In Re Soper

152 B.R. 985, 28 Collier Bankr. Cas. 2d 928, 1993 Bankr. LEXIS 448, 24 Bankr. Ct. Dec. (CRR) 203, 1993 WL 103715
CourtUnited States Bankruptcy Court, D. Kansas
DecidedApril 5, 1993
Docket19-20112
StatusPublished
Cited by6 cases

This text of 152 B.R. 985 (In Re Soper) is published on Counsel Stack Legal Research, covering United States Bankruptcy Court, D. Kansas primary law. Counsel Stack provides free access to over 12 million legal documents including statutes, case law, regulations, and constitutions.

Bluebook
In Re Soper, 152 B.R. 985, 28 Collier Bankr. Cas. 2d 928, 1993 Bankr. LEXIS 448, 24 Bankr. Ct. Dec. (CRR) 203, 1993 WL 103715 (Kan. 1993).

Opinion

MEMORANDUM OPINION

JOHN T. FLANNAGAN, Bankruptcy Judge.

Debtor appears by his attorney, William E. Metcalf of Metcalf & Justus, Topeka, Kansas. The United States of America, on behalf of its agency, the Farmers Home Administration, appears by its attorney, Jackie A. Rapstine, Assistant United States Attorney.

This proceeding is core under 28 U.S.C. § 157. The Court has jurisdiction under 28 U.S.C. § 1334 and the general reference order of the District Court effective July 10, 1984.

The United States of America, on behalf of its agency, the Farmers Home Administration (“FmHA”), filed an objection to the debtor’s Chapter 12 plan, contending (1) that the debtor did not qualify as a farmer under Chapter 12 because he had not received more than 50 percent of his income in the preceding year from a farming operation, and (2) that the income of a non-debtor spouse may not be included in determining feasibility of the debtor’s plan.

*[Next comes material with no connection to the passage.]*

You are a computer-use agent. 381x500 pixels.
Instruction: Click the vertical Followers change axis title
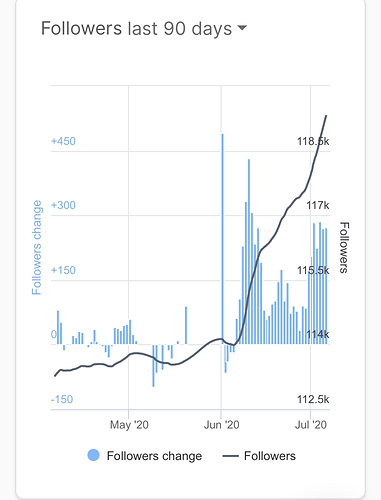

The debtor responded to this objection and the Court directed that the parties file briefs on the issues.

The briefs indicate that the first issue raised by the FmHA — the eligibility of the debtor for Chapter 12 — has been resolved by agreement and therefore has not been briefed by the parties.

As an undersecured creditor, the FmHA holds an allowed secured claim and an allowed unsecured claim. According to the plan, its total claim is $65,750.73, which is secured by land valued at $48,000.00. The FmHA’s unsecured claim computes to $17,-750.73. 11 U.S.C. § 506(a).

The plan proposes to pay the $48,000.00 allowed secured claim annually for 30 years at 5.25 percent interest, a yearly payment of $3,212.02. The FmHA has retracted an earlier objection to these repayment terms, preferring instead to rest its dissent solely on the effect on plan feasibility of excluding the non-debtor spouse’s income from the plan payments.

The debtor’s new wife did not join with him in the bankruptcy petition. But, he has filed a cash flow budget that includes her income and expenses. It shows an annual net income, before plan payments, of $9,915.00. The debtor’s plan will require approximately $6,798.00 in annual payments to two secured creditors and one priority creditor. If these cash flow numbers are used, there is sufficient income to *987 satisfy the plan payments and still leave $3,117.00 each year for distribution to unsecured creditors. The FmHA has not challenged the propriety of debtor’s cash flow numbers.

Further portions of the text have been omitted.